@Axis Austin,
Axis Austin wrote:
I agree with this statement and take it as evidence for God's temporality. Explaining God's timeless interactions (if God is timeless which you seem to assert) with a temporal world gets difficult. That is, the interaction between time and timelessness is difficult to understand, argue for, etc.
Yes, it is difficult. It is a metaphysical problem I am still working on.
Maybe we should not speak of direct interactions per se.
I can now envision two potential mechanisms for explaining the connection between the timeless and the timefull perspective.
1. The many worlds hypothesis of quantum mechanics. In short every quantum event leads to a new branch within the total space of all possible worldlines. All these worldlines actually exist in one big 'decisionspace' as it were.
But we live on only one of the many branches without ever knowing which one we're on. We will never know about the other timelines, they might as well not be there. We do know from which past timeline we originate. At every quantum decision point a little bit of known past is added to our timeline. But still that does not mean that the other past timelines do not exist as well somewhere out there. All we know is that we are not on one of those, only on our own.
2. The range of QM events resembles a long series of random numbers. If there were to be an inluence(or 'power') of sorts which ensured one of those strings of random numbers came up in preference to another, would we ever know about it?
Assuming a God throwing the dice ten times in a row, you get ten numbers. Now assume God repeats that experiment a thousand times and picks the best possible outcome. Can you detect that such a choice has been made? For you, inside the QM world everything still seems indeterminate. Every new day is a surprise.
And remember, if you have knowledge of the future and you can look back at us, all this quantum stuff disappears like a snowball in hell. From that point of view you receive absolute certainty.
Going back to the many worlds hypothesis it translates to knowing which worldline has been chosen.
Relativity tells you that travelling with the speed of light makes you travel forward in time relative to the rest of the universe at an infinite speed. You reach the end of time instantaneously.
One flaw: time's arrow only points forward. Bringing information back from the future remains impossible.
Axis Austin wrote:Why does knowledge of all events necessitate a timeless God? Could not God be temporal and yet know past and present?
Only if God can simultaneously interact with every point on the timeline, past, present and future. Because from within your present position on the timeline itself you cannot predict the future.

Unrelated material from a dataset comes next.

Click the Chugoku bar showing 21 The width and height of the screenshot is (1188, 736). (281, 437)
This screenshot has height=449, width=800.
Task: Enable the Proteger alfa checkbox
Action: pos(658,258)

Let say you were a prophet and God wanted to tell you what will happen in 2012. God will have to know what will happen. You can't predict it yourself because of the laws of QM and/or the laws of chaos dynamics.
God will have to be able to interact with a point in time in 2012 to bring that information back to you in 2008. He cannot follow the path of cause and consequence because then He will reach 2012 no sooner than you will. Prohets who only predict the present are rather useless.
Axis Austin wrote:Finally to further explain my question about God & QM: scientific/religious people have had a difficult time fitting the two together. Where does God fit into a scientific worldview? I am asking whether or not the unexplained events of the universe (which scientists account for with the uncertainty principle of Quantum Mechanics) can't be better explained as God's actions in the world.
It is supposed to be difficult. If it were not, scientists could eventually prove or disprove the existence of God. That is why we have metaphysics.
So far, every event in the physical world that we see about us has been basically subjectable to the scientific method. It is theoretically still possible that one day we will know all there is to know about the physical world. There is no reason to think that any observable phenomenon should forever remain inexplicable.
And uncertainty is really no more or less than just that: uncertainty. As in throwing dice. The theory itself is crystal clear, and it predicts uncertainty as the outcome. No magic involved.